Keywords: Metachromasia, toluidine blue, vital staining

INTRODUCTION

Toluidine blue (also known as tolonium chloride) is an acidophilic metachromatic dye that selectively stains acidic tissue components (sulfates, carboxylates, and phosphate radicals).[1] Toluidine blue (TB) has an affinity for nucleic acids, and therefore binds to nuclear material of tissues with a high DNA and RNA content.[2] It is a member of the thiazine group and is partially soluble in both water and alcohol.[3] Toluidine blue has been known for various medical applications since its discovery by William Henry Perkin in 1856, after which it was primarily used by the dye industry. Also known as methylanaline or aminotoluene, it basically has 3 isoforms, namely, ortho-toluidine, para-toluidine, and meta-toluidine. Toluidine blue has been extensively used as a vital stain for mucosal lesions and also has found applications in tissue sections to specifically stain certain components owing to its metachromatic property.

Vital staining is the staining of cells or tissues in the living state. The earliest technique developed by Paul Ehrlich in 1885 involved the immersion of freshly removed tissue in methylated blue. There are two techniques of vital staining, namely, intravital staining in the living body (in vivo) and supravital staining outside the body usually applied to slide preparation of detached cell.[4] TB was first applied for in vivo staining by Reichart in 1963 for uterine cervical carcinoma in situ.[5]

During 1960s suggestion was made that TB may stain malignant epithelia of the mucous membrane in vivo, whereas normal tissue failed to retain the dye. TB detects relative rather than absolute differences between normal and malignant cells and tissue. They can be used as 1% or 2% oral rinse or an application either in aqueous form or as weak acid solution or of undefined formulation. Only about 5% of dye by weight is retained in oral cavity following expectoration.[6] Its use in vivo is based on the fact that dysplastic and neoplastic cells may contain quantitatively more nucleic acids than normal tissues. Also malignant epithelium may contain intracellular canals that are wider than the normal epithelium, which may facilitate penetration of the dye.[1]

Vital staining of the oral epithelium has been suggested as a means of surveillance in patients who are at a risk of developing oral cancer and for those who had confirmed neoplasms of other parts of aerodigestive tract.[6] TB has been used as a vital stain to highlight potentially malignant oral lesions and may identify early lesions, which could be missed out on clinical examination. Moreover, it can outline the full extent of dysplastic epithelium or carcinoma prior to excisions,[7] and can detect multicentric or second tumors and can help in the followup of patients with oral cancer. It is useful in obtaining the marginal control of carcinoma and in selecting the biopsy sample site in premalignant lesions. Loss of heterozygosity may be detected in TB-stained lesions. TB-stained tissue may appear dark royal blue or pale royal blue color.[3]

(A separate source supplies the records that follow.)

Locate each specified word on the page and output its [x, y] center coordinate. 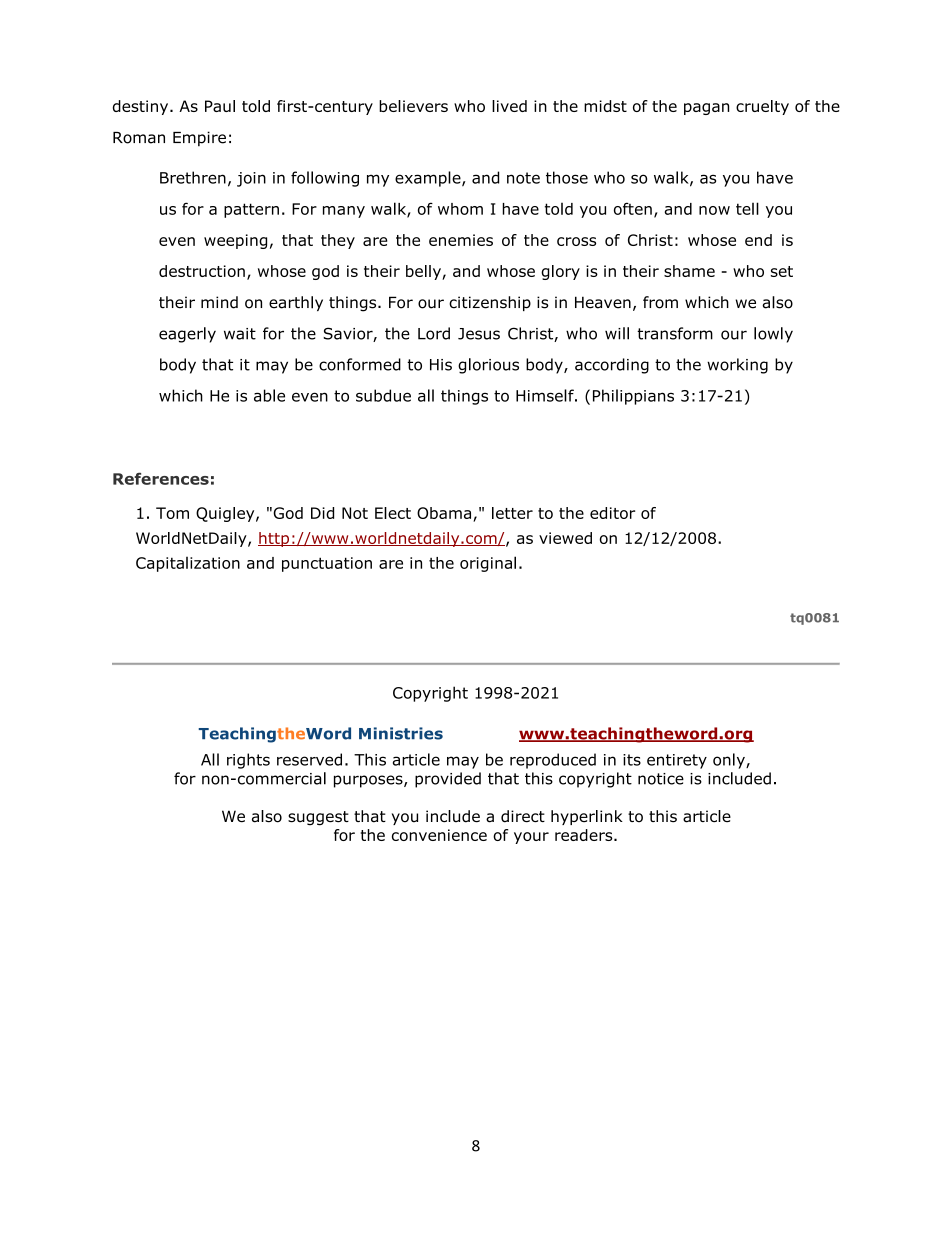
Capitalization [188, 564]
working [737, 366]
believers [413, 106]
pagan [706, 109]
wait [240, 334]
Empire [199, 139]
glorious [488, 366]
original [488, 564]
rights [248, 761]
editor [612, 513]
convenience [439, 835]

Majority of the dyes stain tissues in differing degrees of intensity of the same color, however, certain tissue components, which in the presence of certain basic dyes of the coal tar group, will stain a color other than that of the dye. Such staining reaction is known as metachromasy and the tissue is said to exhibit metachromasia and the dye as a metachromatic dye. Among the principal tissue components that exhibit metachromasia are mucin, cartilage, and mast cell granules. The dyes exhibiting metachromatic properties are mainly of thiazine group, thionine, TB, azure A, azure B, methyl violet, safranin, and acridine orange.[4] TB is one such dye, which has been used in tissue sections for identification of various cells.

TISSUE STAINING

Principle

TB stains tissues based on the principle of metachromasia. The dye reacts with the tissues to produce a color different from that of the original dye and from the rest of the tissue. Metachromasia was discovered in 1875 by Cornil, Jurgens, and Ranvier. Metachromasia is important as it is highly selective and only certain tissue structures can stain metachromatically. It is a phenomenon whereby a dye may absorb light at different wavelengths depending on its concentration and surroundings and it has the ability to change its color without changing its chemical structure. The physical changes that bring about this color change are a specialized, orderly form of dye aggregation. For metachromasia to occur there must be free electronegative groups on the surface of tissues.[8]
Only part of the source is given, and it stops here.